## Source material
---

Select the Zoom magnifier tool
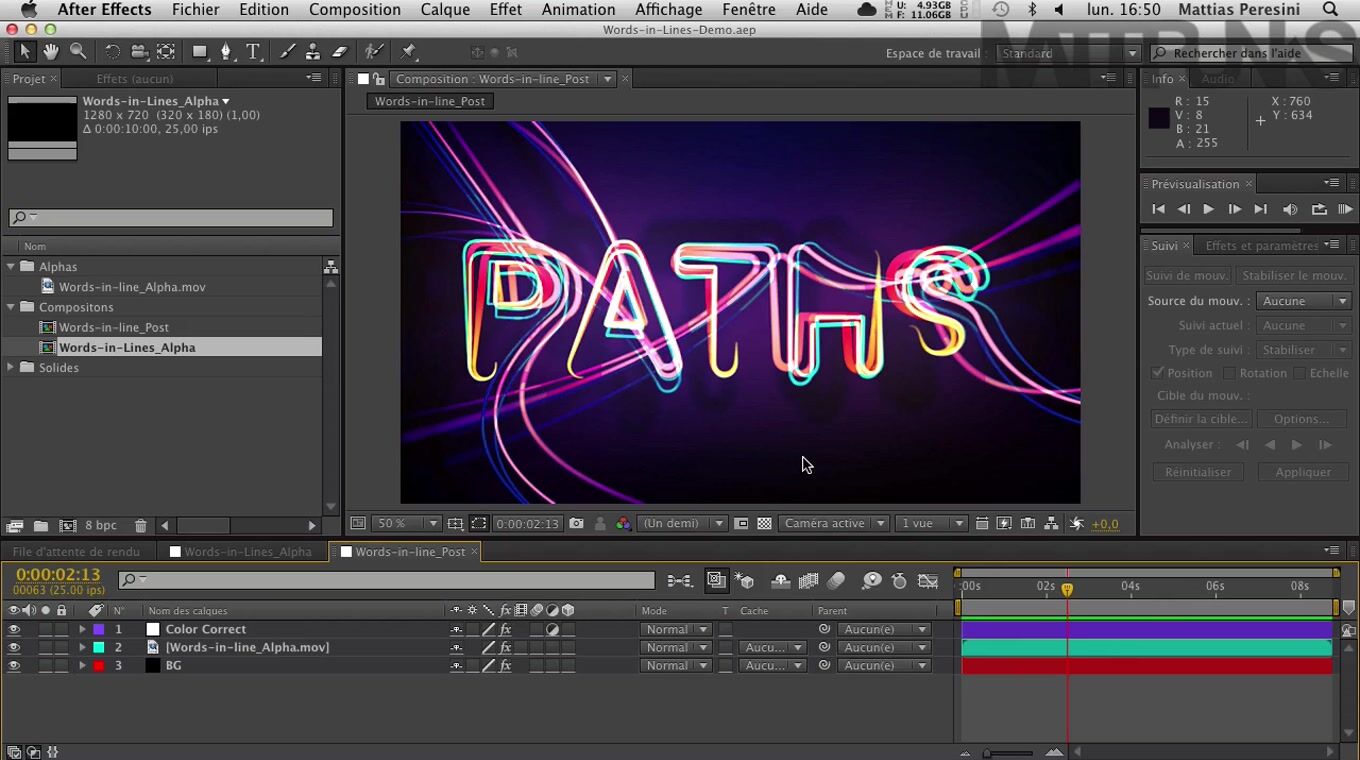 point(78,52)
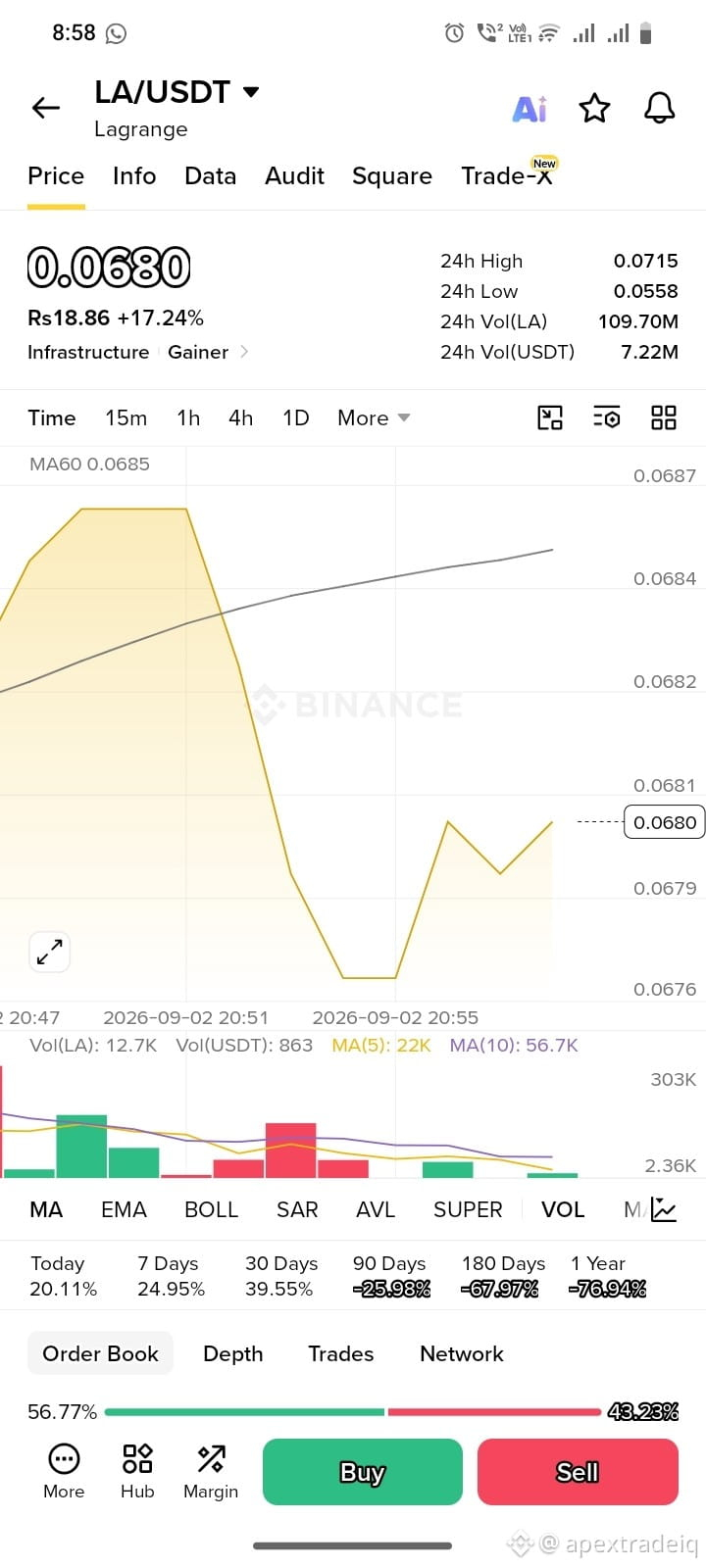
Task: Open the four-square grid layout icon
Action: click(664, 418)
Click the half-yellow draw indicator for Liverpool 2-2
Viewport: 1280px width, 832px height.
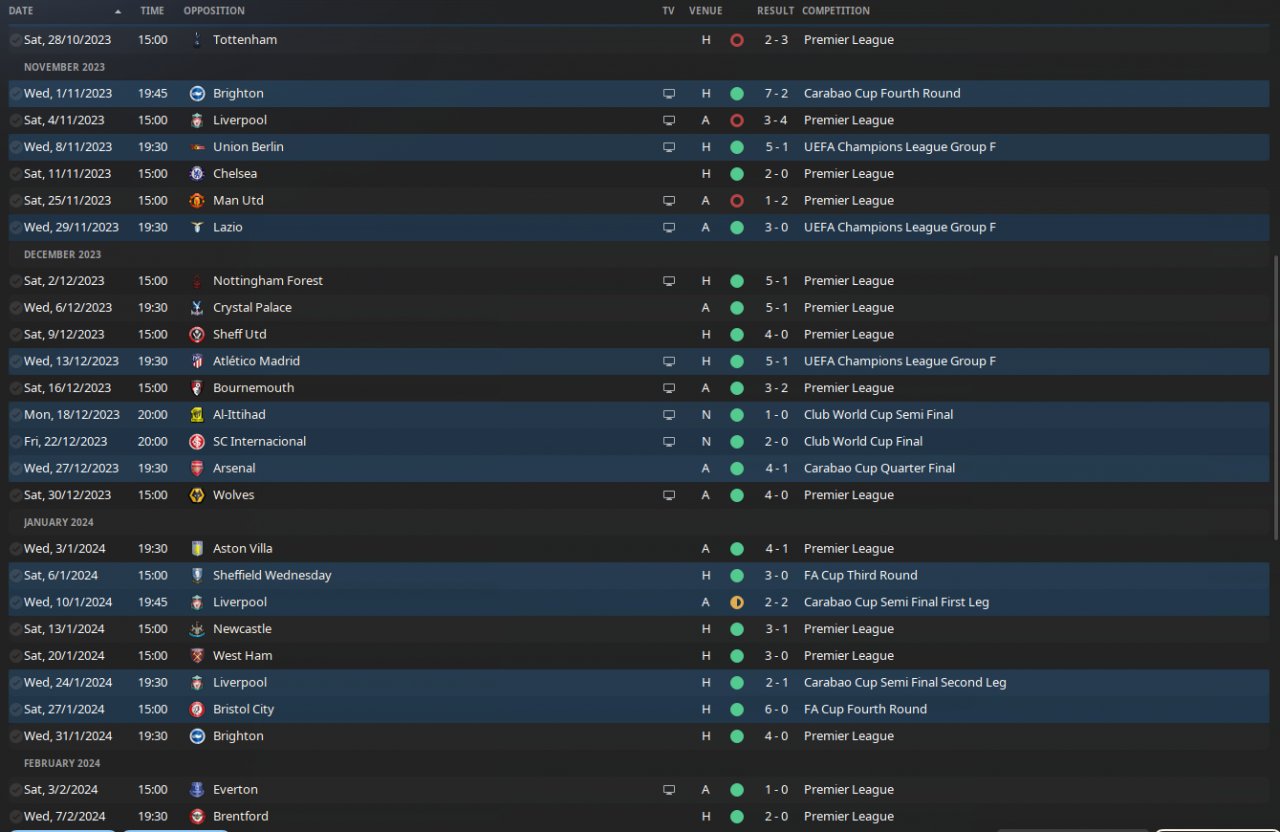pos(737,602)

---

The lines to retype begin with the one containing "Click the half-yellow" and end with the last line of the records. Reproduce them exactly and omit the pictures.

## Solution to the exercise
Click the half-yellow draw indicator for Liverpool 2-2
Viewport: 1280px width, 832px height.
pos(737,602)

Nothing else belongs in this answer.